Série d'exercices.
[1] Répondez à ces questions sur le texte consacré à Louis Cazenave :
(a) En quelle année Louis Cazenave a-t-il écrit son autobiographie ?
(b) Quel métier exerçait son père ?
(c) Dans quel établissement sa mère a-t-elle travaillé après la fabrique de paillons pour bouteilles ?
[2] Veuillez recopier mot pour mot le passage du texte consacré à Louis Cazenave, de « Père fondateur de » à « entrepreneur avant l’heure. ».

Texte fourni.
::::

Père fondateur de la marque de cycles qui portera son nom jusque dans les années 70, Louis Cazenave a vu le jour le 3 juin 1883. Retour sur l’ascension d’un modeste homme du cru devenu entrepreneur avant l’heure.
« J’ai entendu dire dans mon enfance, et appris par la suite, qu’il y a trois moyens pour réussir dans la vie et s’assurer un avenir moyen. Ce sont une conscience droite, le travail, l’économie ». Dès les premières lignes de son autobiographie écrite en 1954, Louis Cazenave livre le secret de sa réussite. Sans prétention, sans modestie non plus, il avait livré son parcours en détail dans le livre humblement baptisé « Ma vie », paru quatre ans avant sa mort. Une vie riche d’aventures, de prises de risque pour un homme qui aura marqué son époque. Plus jeune bambin d’une fratrie composé de trois enfants, Louis Cazenave voit le jour le 3 juin 1883.
À l’époque, la famille est établie à Hostens d’après les recherches de la Société historique et archéologique d’Arcachon. Le père de Louis Cazenave est conducteur de locomotives à la Société générale des chemins de fer économiques. C’est lui qui assure le train quotidien reliant Hostens à Lacanau Médoc. Au sujet de sa mère, Louis Cazenave la qualifie de « digne femme et digne épouse ». Elle travaille tout d’abord dans une fabrique de paillons pour bouteilles puis à la scierie Bourrieu et Douence.

::::

Entrées du jeu de données

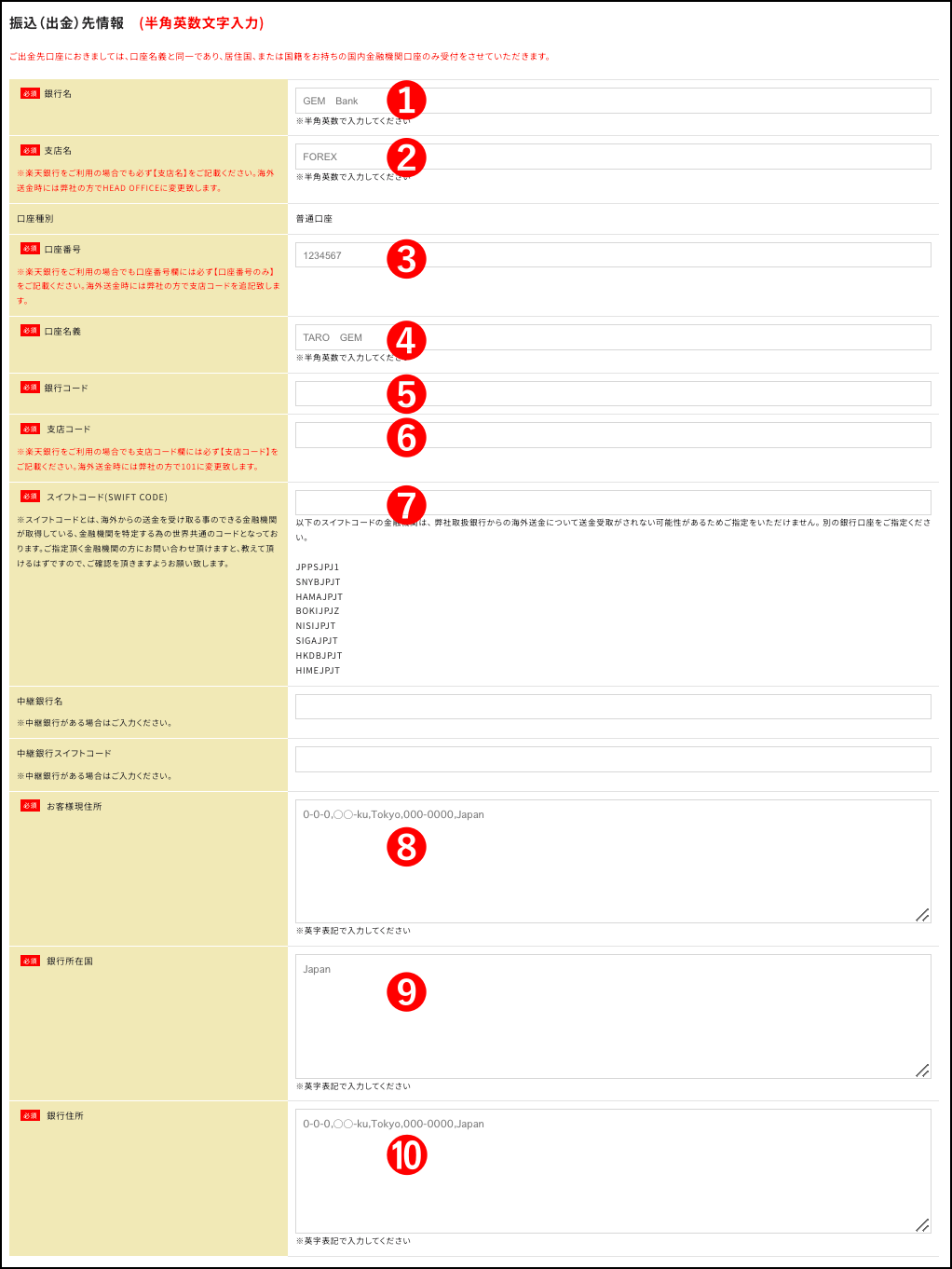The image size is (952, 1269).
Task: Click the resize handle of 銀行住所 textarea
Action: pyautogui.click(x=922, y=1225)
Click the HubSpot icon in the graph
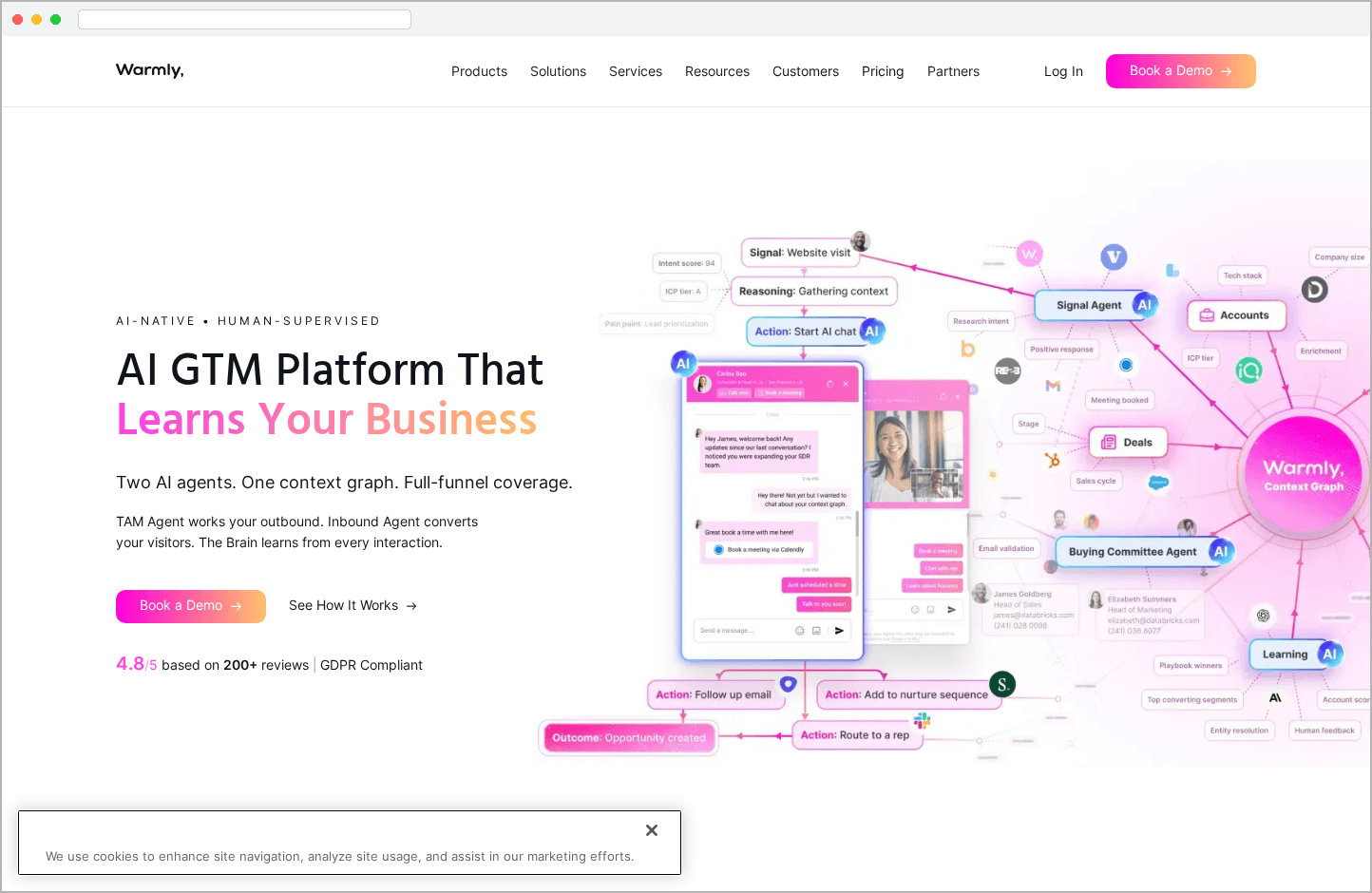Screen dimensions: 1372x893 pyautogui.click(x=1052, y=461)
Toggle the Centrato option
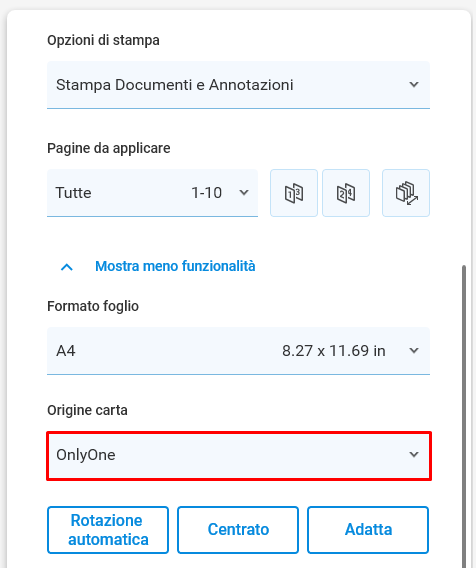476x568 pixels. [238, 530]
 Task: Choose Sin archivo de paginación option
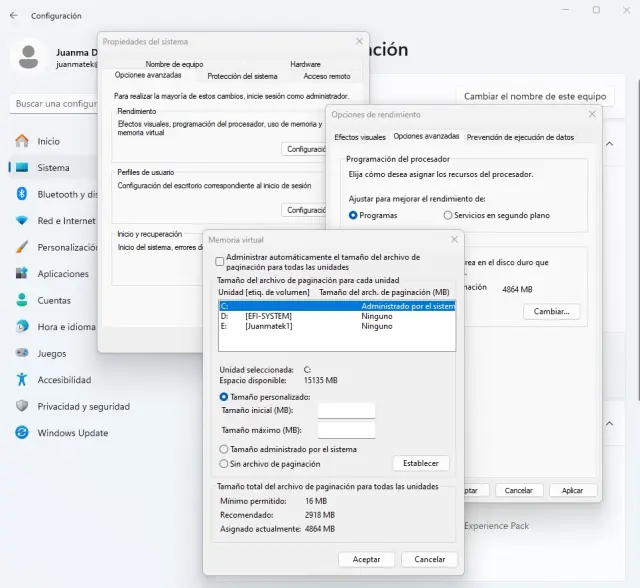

::::

Réponses par exercice.
[1]
(a) En 1954.
(b) Conducteur de locomotives à la Société générale des chemins de fer économiques.
(c) À la scierie Bourrieu et Douence.

[2]
Père fondateur de la marque de cycles qui portera son nom jusque dans les années 70, Louis Cazenave a vu le jour le 3 juin 1883. Retour sur l’ascension d’un modeste homme du cru devenu entrepreneur avant l’heure.